**Objective:** Return each line of the items below that contains the word "Where".

**Excerpted records:**
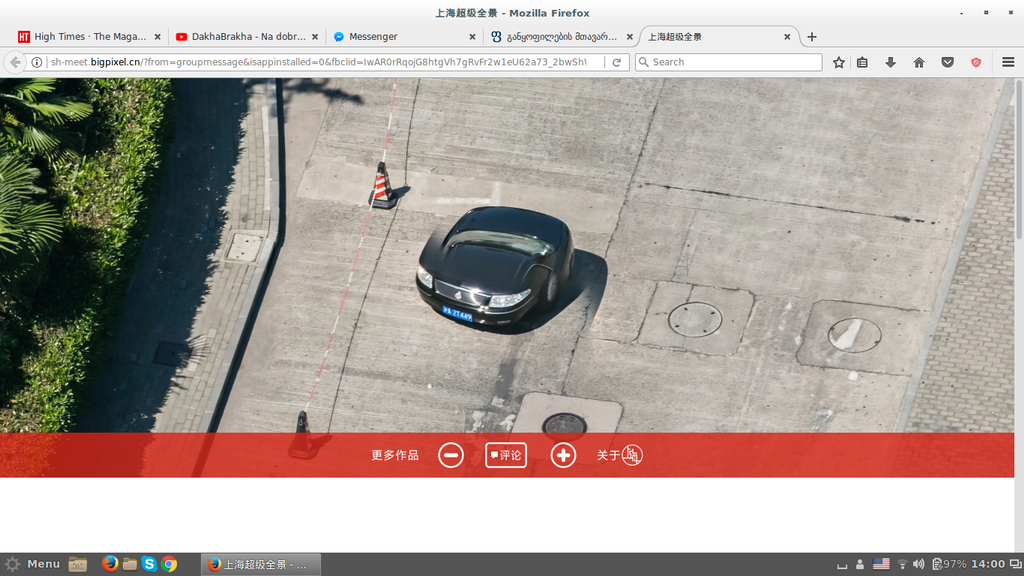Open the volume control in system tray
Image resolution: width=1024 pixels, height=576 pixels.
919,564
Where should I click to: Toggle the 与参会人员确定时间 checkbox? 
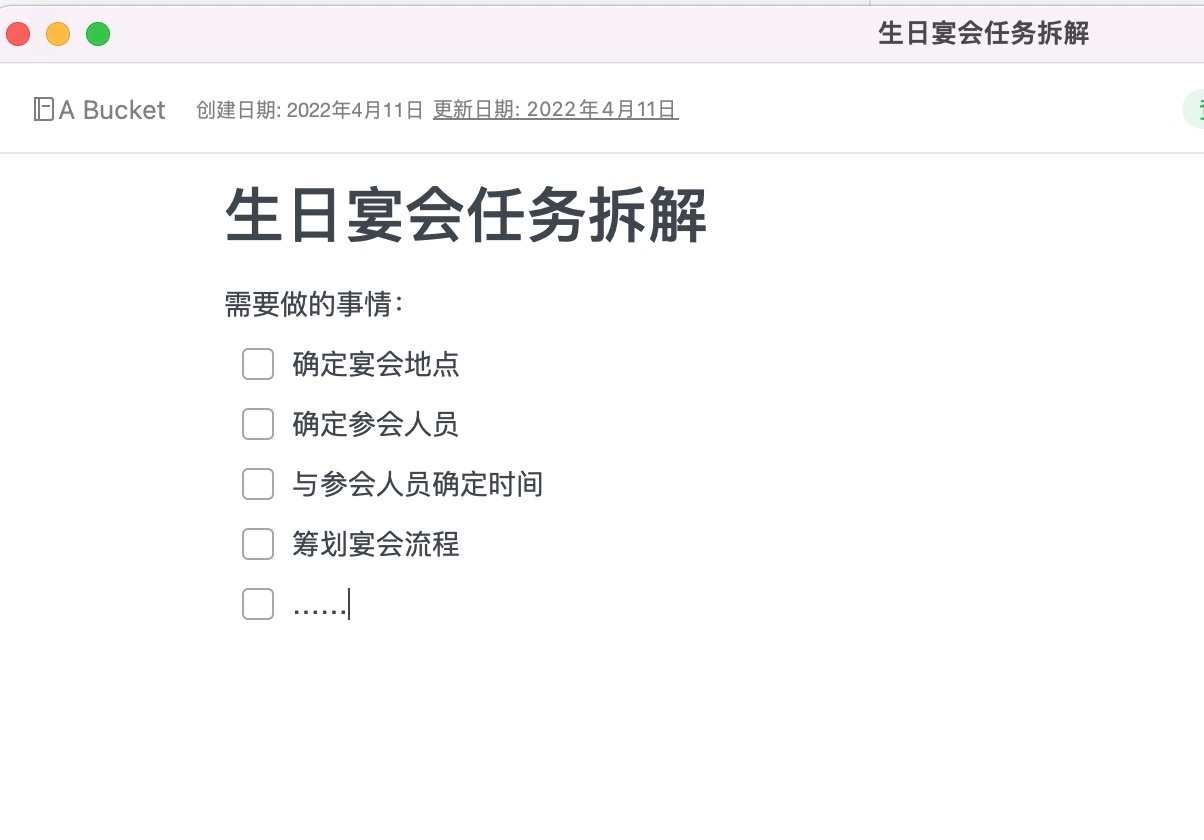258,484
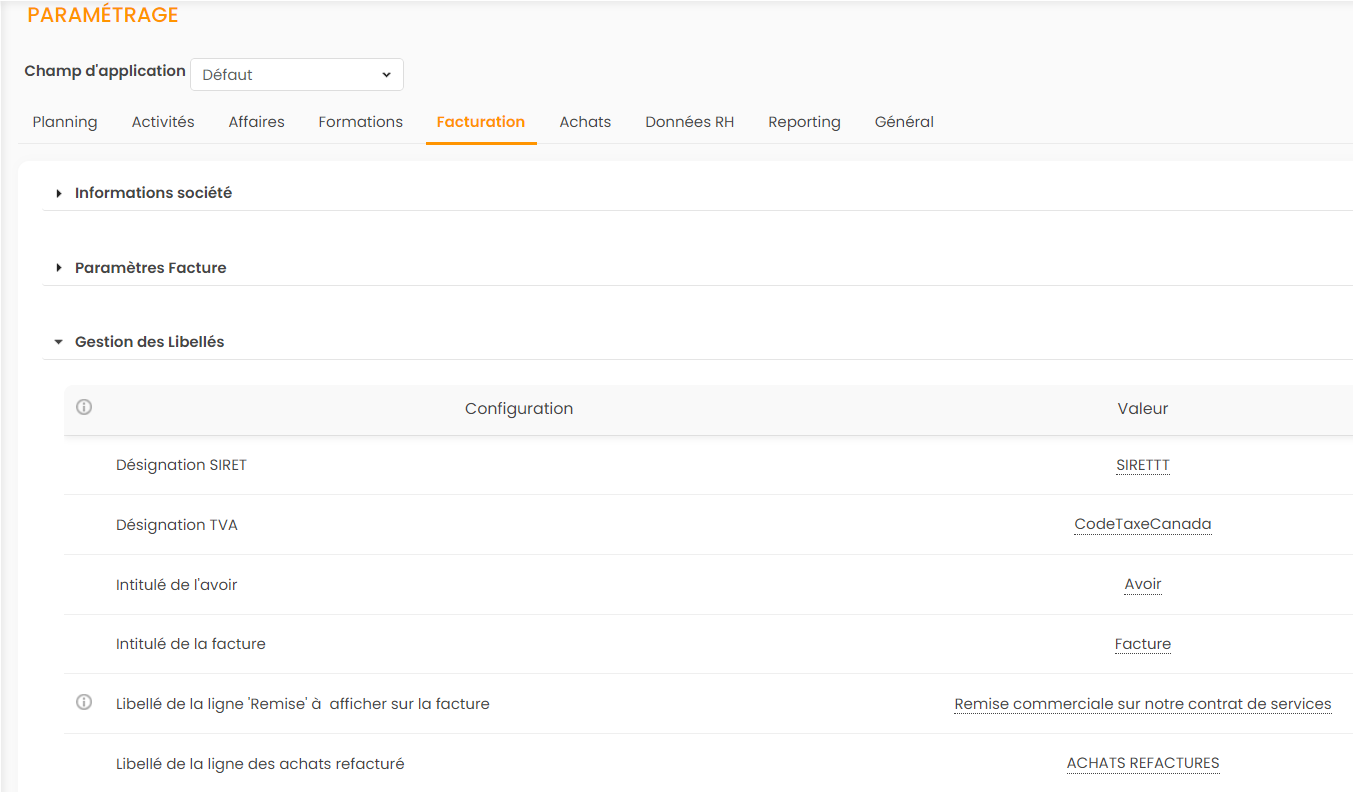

**Full answer:**
Where should I click to: Toggle the 与参会人员确定时间 checkbox? 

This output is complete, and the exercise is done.